The source for the story was piece in Clinical Diabetes. The protocol for the study was that all the patients had been diagnosed withT2DM at least one year previous and also diagnosed with one or more additional chronic conditions. According to the Control article, diabetes is now the 7th leading cause of death in the United States but its management and complications account for 23% of current health care expenditures. So, what’s all the fuss about? Where’s the disconnect?
First, this is progress. The study was making an important point. I can tell you from recent personal experiences how difficult it is for a “new” patient to sometimes get the attention and cooperation of a physician when, in their professional opinion, the “proper care” differs from “my opinion.” Some physicians don’t take the time to look at the record (as in, history of lab reports and clinical examinations) to see what “my preferences” for a treatment protocol are.
This is, to a certain degree, understandable. I am just a layman with no professional training and no professional liability for malpractice, sanctions from medical practice boards, or loss of reimbursement from Medicare and supplemental insurance for not following professional practice standards and guidelines. But, I’m spoiled. My doctor (now deceased) in New York, who treated me for over 20 years, set me on the course of eating Very Low Carb and oversaw the complete transformation of my progressively worsening T2DM from “out-of-control on 3 oral meds” to “in-remission” on a minimum dose of just one (Metformin). He has my everlasting gratitude. My “new” doctor in New York is also great. He has reviewed my “history” and tells me to just keep on “doing what I’m doing.” Bottom line: The physician and the patient have to determine the risks and benefits of following treatment guidelines. But not every doctor is willing to do that. The Control piece said:
“Many participants also felt that their preferences for care were not taken into account by their provider. Participants also reported feeling that their care was not addressed to their individual needs and medical history, and desired more tailored treatment regimens specific to their needs.

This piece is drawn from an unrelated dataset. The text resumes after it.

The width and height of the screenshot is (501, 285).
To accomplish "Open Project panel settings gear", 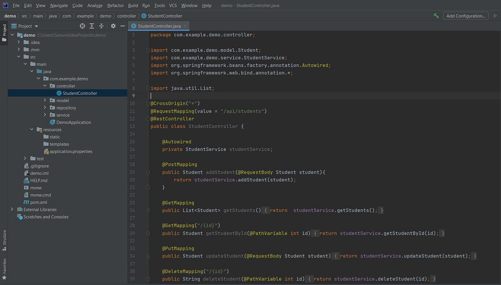I will (113, 26).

Generally speaking, patients want to have more interaction with their providers so that they can discuss the difficulties they are experiencing and vocalize their preference for treatment.”
The Control piece concludes, “Effective patient-provider communications and shared decision-making have been shown to not only improve patient satisfaction, but also increase adherence to treatment plans and improve health outcomes.”
Setting aside the “empathy” and “older age” aspects of these criticisms (I personally have not felt either in my interactions), I note how “their [the patient’s] preferences were not being listened to,” is a recurring theme. My first reaction, to be unbiased, was, “Why should the physician listen to me and “my preference” for a treatment protocol? Then, two things came to mind. I am dead set about not taking a statin (again). I did 5 or 6 years ago (before I knew better), but my doctor discontinued it all by himself. Today, however, even with the new AHA/ACC guidelines (see #180 and #181 and ), I am still considered (by most doctors) a candidate for a statin. Personally, I consider my latest lipid test lab results to be stellar: TC = 207, HDL = 90, LDL = 110, TC/HDL ratio = 2.3 and triglycerides = 34. And my Trig/HDL ratio (0.38), a powerful statistical indicator of cardiovascular risk, is also stellar. And, when they were last tested, my LDL particles were Pattern A (large, buoyant and fluffy). Many doctors would not prescribe a statin with these “labs,” but some would, and the new AHA/ACC guidelines dictate that I should take one. But “my preference” is a definite “no.”
As reported in this Medscape Physician Lifestyle Report 2014, 68% of overweight or obese doctors eat a Typical American, AHA, or Mediterranean style diet. Just 14 percent eat a “Weight Loss (calorie restricted or otherwise) Diet,” 11% various other diets and only 5% a “Paleo” style diet. Atkins or Very Low Carb or Ketogenic diets were not even mentioned. So, why should I follow my overweight doctor’s advice when he doesn’t know how to lose weight and improve his own health?!!!